| Aim of the task |
Format the entries below as a JSON list of strings, one string per line and blank lines omitted, starting with the line that contains "39, 566, 44)" and going on through the line that contains "808, 353) label: Cloudflare".

| Dataset content |
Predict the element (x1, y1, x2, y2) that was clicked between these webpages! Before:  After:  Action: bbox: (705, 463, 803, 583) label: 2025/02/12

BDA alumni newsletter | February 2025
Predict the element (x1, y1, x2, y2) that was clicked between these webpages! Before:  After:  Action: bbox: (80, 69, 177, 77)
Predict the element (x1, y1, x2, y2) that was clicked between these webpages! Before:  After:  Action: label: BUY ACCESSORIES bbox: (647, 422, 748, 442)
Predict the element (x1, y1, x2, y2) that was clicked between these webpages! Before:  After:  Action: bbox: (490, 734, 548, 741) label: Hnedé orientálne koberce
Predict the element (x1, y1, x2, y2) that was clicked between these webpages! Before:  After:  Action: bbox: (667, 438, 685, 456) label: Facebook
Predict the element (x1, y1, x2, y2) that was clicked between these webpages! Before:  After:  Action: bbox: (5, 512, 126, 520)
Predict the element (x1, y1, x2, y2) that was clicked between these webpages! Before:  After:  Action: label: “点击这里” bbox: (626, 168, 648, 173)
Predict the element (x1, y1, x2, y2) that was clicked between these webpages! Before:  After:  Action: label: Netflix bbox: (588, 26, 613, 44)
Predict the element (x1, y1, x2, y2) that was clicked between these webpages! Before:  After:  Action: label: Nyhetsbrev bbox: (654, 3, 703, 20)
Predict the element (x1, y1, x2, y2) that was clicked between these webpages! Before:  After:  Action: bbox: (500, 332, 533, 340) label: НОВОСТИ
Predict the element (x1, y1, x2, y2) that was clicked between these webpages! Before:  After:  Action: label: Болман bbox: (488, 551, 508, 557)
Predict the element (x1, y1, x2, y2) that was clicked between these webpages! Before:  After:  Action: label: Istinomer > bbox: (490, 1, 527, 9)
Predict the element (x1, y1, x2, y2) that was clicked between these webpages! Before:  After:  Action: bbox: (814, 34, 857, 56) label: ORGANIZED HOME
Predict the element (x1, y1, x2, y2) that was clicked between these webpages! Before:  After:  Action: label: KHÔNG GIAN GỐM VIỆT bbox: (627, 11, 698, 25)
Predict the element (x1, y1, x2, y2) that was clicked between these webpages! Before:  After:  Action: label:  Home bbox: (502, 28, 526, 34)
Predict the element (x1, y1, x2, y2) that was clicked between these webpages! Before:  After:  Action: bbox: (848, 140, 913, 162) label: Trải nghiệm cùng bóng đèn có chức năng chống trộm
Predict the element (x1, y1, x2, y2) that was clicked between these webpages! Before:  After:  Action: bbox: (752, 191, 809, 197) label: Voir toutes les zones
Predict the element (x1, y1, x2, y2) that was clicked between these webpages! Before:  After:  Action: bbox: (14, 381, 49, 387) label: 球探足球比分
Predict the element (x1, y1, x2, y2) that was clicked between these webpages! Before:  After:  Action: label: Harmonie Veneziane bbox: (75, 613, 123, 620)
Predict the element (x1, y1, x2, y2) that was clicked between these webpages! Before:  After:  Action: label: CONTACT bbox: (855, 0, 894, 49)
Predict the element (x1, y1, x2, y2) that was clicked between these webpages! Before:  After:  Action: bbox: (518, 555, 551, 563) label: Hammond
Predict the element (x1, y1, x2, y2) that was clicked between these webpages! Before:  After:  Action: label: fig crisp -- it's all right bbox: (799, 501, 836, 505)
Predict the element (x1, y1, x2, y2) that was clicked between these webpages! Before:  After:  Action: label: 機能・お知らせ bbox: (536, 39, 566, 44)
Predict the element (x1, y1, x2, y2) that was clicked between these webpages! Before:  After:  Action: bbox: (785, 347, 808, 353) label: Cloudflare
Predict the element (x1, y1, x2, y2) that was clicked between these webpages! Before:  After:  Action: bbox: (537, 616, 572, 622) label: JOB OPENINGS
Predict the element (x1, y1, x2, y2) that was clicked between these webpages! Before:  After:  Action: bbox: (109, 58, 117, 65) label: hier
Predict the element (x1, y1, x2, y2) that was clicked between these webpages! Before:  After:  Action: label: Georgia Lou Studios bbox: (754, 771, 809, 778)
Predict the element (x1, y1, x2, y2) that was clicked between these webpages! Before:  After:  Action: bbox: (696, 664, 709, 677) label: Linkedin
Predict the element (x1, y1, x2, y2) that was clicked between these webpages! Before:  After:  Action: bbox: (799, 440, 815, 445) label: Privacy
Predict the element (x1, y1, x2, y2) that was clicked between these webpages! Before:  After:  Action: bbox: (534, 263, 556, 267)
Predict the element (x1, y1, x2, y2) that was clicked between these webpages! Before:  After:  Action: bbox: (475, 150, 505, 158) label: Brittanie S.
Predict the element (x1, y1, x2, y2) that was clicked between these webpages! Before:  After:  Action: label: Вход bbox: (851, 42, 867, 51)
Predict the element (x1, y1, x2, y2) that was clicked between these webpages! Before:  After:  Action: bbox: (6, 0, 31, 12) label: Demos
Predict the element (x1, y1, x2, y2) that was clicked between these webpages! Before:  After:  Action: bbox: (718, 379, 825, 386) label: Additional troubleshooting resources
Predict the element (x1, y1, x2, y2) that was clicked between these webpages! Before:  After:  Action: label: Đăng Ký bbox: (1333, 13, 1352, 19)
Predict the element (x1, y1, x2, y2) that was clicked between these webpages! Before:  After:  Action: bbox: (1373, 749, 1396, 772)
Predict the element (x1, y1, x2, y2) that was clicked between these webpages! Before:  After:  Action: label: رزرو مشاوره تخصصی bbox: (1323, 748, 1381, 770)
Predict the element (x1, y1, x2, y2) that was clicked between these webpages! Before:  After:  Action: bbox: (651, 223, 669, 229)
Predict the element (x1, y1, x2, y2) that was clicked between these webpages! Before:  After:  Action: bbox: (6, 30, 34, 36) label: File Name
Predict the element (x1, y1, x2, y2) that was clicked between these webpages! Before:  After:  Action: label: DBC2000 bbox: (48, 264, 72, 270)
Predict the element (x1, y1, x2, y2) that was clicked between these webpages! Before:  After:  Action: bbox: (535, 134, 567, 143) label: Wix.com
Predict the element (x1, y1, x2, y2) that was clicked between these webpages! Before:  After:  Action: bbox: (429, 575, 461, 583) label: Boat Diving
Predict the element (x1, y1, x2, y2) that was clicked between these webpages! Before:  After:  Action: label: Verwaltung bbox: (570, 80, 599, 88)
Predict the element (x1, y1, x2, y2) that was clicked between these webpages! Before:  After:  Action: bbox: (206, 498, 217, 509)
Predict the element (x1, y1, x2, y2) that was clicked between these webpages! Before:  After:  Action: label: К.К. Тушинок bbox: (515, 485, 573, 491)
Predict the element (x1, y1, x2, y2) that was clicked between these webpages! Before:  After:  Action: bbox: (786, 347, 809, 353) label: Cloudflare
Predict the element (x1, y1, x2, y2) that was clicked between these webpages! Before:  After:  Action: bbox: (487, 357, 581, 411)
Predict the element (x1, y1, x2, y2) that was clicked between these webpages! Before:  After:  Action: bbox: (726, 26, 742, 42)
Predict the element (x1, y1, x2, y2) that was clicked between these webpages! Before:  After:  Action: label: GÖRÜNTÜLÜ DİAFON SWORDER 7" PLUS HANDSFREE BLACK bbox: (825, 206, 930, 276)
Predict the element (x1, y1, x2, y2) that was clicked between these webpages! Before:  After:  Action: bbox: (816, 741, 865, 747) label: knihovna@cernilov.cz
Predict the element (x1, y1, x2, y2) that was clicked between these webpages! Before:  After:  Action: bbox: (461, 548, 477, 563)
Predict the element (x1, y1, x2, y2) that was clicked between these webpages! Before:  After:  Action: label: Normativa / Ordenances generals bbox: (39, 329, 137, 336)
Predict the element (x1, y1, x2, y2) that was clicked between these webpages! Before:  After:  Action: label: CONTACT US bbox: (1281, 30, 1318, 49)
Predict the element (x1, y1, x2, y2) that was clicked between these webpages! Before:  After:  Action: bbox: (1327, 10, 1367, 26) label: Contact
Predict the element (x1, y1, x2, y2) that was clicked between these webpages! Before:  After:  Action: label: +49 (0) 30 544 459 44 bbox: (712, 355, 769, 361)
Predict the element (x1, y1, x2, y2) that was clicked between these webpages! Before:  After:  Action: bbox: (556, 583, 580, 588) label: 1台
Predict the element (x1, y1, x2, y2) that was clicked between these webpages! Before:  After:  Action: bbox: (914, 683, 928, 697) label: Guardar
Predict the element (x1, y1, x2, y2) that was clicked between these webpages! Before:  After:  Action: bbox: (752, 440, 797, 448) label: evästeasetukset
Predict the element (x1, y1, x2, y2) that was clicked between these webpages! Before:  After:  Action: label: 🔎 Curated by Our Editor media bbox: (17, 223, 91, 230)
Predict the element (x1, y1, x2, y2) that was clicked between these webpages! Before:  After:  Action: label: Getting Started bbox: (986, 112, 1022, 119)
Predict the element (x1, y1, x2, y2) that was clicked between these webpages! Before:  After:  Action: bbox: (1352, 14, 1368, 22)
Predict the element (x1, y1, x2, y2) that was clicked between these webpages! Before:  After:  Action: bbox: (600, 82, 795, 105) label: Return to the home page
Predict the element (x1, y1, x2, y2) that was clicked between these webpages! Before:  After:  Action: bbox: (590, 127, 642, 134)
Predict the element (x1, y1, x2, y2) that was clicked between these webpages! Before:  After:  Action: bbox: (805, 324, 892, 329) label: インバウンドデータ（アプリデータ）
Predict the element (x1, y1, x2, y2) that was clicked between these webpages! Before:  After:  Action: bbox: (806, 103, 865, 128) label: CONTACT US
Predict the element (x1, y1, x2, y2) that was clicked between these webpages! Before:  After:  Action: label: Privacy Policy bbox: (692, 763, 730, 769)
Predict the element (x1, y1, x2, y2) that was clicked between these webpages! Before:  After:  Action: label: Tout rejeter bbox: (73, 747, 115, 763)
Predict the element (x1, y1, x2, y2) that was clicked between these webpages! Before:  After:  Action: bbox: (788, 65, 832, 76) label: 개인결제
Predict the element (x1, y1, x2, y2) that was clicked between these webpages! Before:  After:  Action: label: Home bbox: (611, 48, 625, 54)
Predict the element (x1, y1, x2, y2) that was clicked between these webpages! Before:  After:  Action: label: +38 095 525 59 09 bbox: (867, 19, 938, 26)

| Full output |
[
  "Predict the element (x1, y1, x2, y2) that was clicked between these webpages! Before:  After:  Action: label: 機能・お知らせ bbox: (536, 39, 566, 44)",
  "Predict the element (x1, y1, x2, y2) that was clicked between these webpages! Before:  After:  Action: bbox: (785, 347, 808, 353) label: Cloudflare"
]